Published: 3 May 2025

Updated: 3 May 2025

What if we tell you that you can invest your savings in the market, and a professional expert will take care of the hassle? Seems like a dream! This is exactly what mutual funds are. Different investors from every corner of the world put their money into shares, and fund managers allocate that amount into a variety of bonds, shares, and other market instruments. Each shareholder owns a piece of the company stock or government bond rather than buying the expensive and risky shares alone. Mutual funds offer multifold advantages such as risk mitigation, transparency, and a beginner-friendly approach. This is why they are one of the most popular investment choices in India for salaried, self-employed, and retirement planners alike. 

Curious to know more? Let’s explore how mutual funds work, the types available, and how you can start investing.

What are Mutual Funds and How Do They Work?

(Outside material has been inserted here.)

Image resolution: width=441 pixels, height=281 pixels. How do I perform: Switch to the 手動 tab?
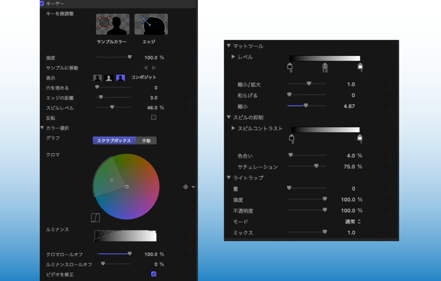click(x=146, y=140)
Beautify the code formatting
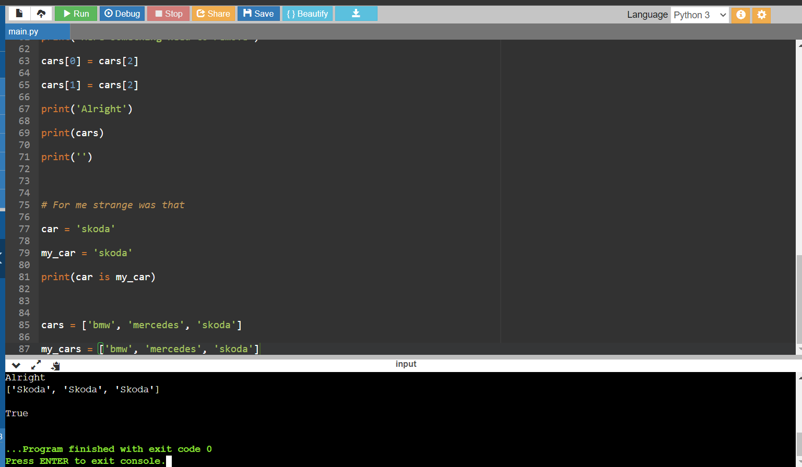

Understanding what is mutual funds and what makes them special is key to a safe, secure, and high-value investment game. They are one of the biggest investment tools in the market right now. In mutual funds, various investors pool their money to buy assets together. They share profits and professional expertise to gain wealth over time. These funds are managed by professional experts called fund managers. They analyse the market and use their experience to allocate your resources for maximum gains. They incur a small annual fee, which is known as mutual fund expense ratio. 

Here’s how mutual funds work:

  • Pooling of Funds: Investment from multiple shareholders is accumulated together to create a pooled investment fund. 
  • Fund Management: Now, the expert professionals work to deduce the allocation strategy to offer maximum returns with minimum risk. 
  • Asset Allocation: The pooled money is diversified across different assets, such as bonds or stocks. 
  • Net Asset Value: Once you have invested, you own a share or unit of the selected fund along with other shareholders. Net asset value is known as the value of each unit. It fluctuates every day based on the asset’s performance and market conditions.
  • Returns: Now, the fun part. Mutual funds earn returns through capital gains, dividends and interest. You can choose to reinvest this amount based on the chosen plan. 

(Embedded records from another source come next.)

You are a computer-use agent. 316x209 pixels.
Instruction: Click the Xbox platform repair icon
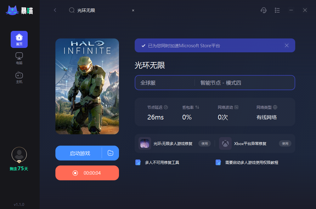(225, 143)
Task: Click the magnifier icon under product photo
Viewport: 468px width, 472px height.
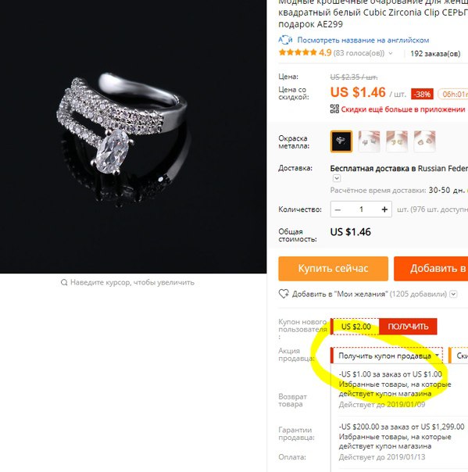Action: (64, 282)
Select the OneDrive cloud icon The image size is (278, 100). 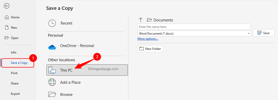(52, 47)
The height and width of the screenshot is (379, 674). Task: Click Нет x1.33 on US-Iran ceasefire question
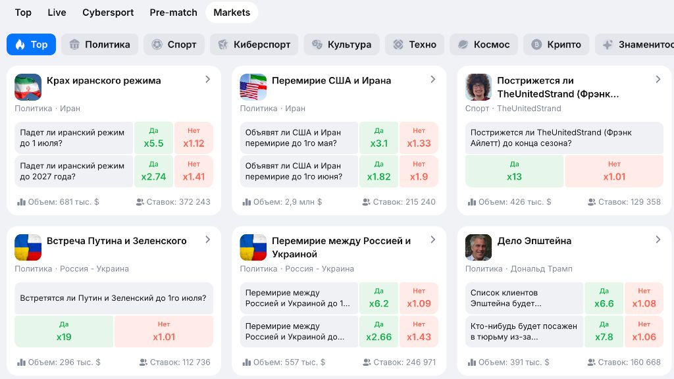(x=419, y=138)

What Are Units in Mutual Funds

Now that you’ve understood how mutual funds work, let’s understand units and their role in mutual funds. Units are like bricks of a wall. They are the representation of your share in the total assets. Their value is determined by NAV, fluctuating with market conditions.

For instance, if 100 investors invest ₹1,000 each into a mutual fund, the total pool of money would be ₹1,00,000. This amount is ready for investment by the expert fund managers. Now, the manager will buy shares of different companies and bonds to allocate this money. After a while, if the total fund value increases to ₹1,25,000, then the NAV increases and so does the value of each unit for the shareholders. 

Here’s the formula to calculate NAV (Net Asset Value),

(Total Assets - Total Liabilities) / Number of unit-holders

What Are The Advantages of Mutual Funds

Mutual funds are the talk of the town for all the right reasons. They are simple to use and offer multifold benefits to investors, both new and experienced alike. Here are some key advantages of investing in mutual funds: 

1. Diverse Portfolio

Instead of buying one kind of share or bond, a mutual fund spreads your investment across different assets and government securities. 

2. Reduced Risk and Stable Returns

One of the direct consequences of a well-spread mutual fund portfolio is risk mitigation. With shares in multiple assets, the chances of incurring heavy losses are diminished. It also boosts stable returns, making it a perfect option for people with little to no experience in the investing game. 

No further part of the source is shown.